The female worm firmly attaches herself to the tree and dies, so that her young feed on her and take up their new life from their mother.
Three days later the worm changes colour from scarlet to white, it speaks of death, resurrection and ‘Christ in us.’ 
             
 In Paul’s letter to the Galatians,  “I have been crucified with Christ; it is no longer I who live, but Christ who lives in me; and the life I now live in my flesh I live by faith in the Son of God.” Galatians 2: 20.  God calls us to die to sin and self. We feel how God feels about sin and were we once relied entirely on ourselves in every aspect of daily life, we now look to Jesus.

The scarlet worm continues to bless us after her death:The dead worm’s  white wax was scraped off the tree to used for polishing wood, it’s called shellac
The crushed worm was once used to make medicine to regulate the heart beat and its’ colour was used as dye.


Prophesies for the end time in John’s Book ‘Revelation.  

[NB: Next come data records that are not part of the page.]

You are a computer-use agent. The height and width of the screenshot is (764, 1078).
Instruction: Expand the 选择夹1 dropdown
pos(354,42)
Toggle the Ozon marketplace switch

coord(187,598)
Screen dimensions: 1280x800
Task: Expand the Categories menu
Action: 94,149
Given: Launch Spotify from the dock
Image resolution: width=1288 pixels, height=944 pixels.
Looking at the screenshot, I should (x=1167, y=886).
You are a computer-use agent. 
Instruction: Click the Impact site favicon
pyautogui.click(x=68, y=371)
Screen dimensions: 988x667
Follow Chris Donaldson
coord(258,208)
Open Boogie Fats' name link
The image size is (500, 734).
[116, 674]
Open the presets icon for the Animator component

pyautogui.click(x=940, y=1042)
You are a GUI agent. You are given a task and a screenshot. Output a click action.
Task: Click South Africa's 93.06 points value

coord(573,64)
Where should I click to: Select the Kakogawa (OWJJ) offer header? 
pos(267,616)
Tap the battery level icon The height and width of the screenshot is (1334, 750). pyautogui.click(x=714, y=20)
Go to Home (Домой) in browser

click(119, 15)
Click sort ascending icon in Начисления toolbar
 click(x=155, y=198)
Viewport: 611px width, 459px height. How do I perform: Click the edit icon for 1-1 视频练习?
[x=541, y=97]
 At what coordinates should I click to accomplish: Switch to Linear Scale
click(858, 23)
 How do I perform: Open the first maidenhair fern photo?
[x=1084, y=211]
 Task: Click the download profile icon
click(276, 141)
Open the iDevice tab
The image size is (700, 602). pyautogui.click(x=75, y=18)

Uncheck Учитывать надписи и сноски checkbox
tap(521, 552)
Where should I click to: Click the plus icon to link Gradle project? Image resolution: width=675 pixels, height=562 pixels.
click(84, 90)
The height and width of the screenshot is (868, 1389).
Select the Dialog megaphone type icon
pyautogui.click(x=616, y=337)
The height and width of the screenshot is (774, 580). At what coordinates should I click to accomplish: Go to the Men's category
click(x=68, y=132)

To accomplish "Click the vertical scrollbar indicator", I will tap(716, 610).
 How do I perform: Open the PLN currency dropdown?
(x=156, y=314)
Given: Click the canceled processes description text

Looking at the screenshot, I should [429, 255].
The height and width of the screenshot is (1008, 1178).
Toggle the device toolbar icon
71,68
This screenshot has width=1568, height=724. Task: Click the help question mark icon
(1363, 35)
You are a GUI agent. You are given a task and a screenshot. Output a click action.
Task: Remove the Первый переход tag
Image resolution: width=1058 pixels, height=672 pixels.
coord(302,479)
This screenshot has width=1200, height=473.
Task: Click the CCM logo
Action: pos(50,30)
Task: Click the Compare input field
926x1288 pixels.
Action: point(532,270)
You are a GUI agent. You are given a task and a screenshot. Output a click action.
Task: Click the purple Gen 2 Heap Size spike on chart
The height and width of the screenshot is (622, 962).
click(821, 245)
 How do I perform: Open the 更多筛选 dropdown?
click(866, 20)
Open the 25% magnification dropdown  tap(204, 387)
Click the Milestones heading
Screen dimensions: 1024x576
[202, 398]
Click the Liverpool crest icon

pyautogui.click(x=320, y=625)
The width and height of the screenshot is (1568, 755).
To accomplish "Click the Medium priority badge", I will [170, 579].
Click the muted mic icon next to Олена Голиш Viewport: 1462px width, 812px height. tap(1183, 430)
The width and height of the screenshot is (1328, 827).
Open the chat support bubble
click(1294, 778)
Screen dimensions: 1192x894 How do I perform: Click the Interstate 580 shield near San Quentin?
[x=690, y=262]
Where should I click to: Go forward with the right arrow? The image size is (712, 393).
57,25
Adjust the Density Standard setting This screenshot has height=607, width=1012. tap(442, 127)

Jesus blesses us in many ways: w have fellowship with the Trinity Father, Son and the Holy Spirit and other Christians. Now as we pray we find that Jesus is guiding us, watching over us. Jesus relies on us to serve him through the things he calls us to do like telling people about the prophesies that are leading up to the 'Great Tribulation' great in the sense of being a great catastrophe. This ia a warning to the world that John wrote about in Revelation 7: 14. 18:9. Matthew 24. 
 It’s part of the churches ministry to make this prophecy known in order to bring nations to repentance.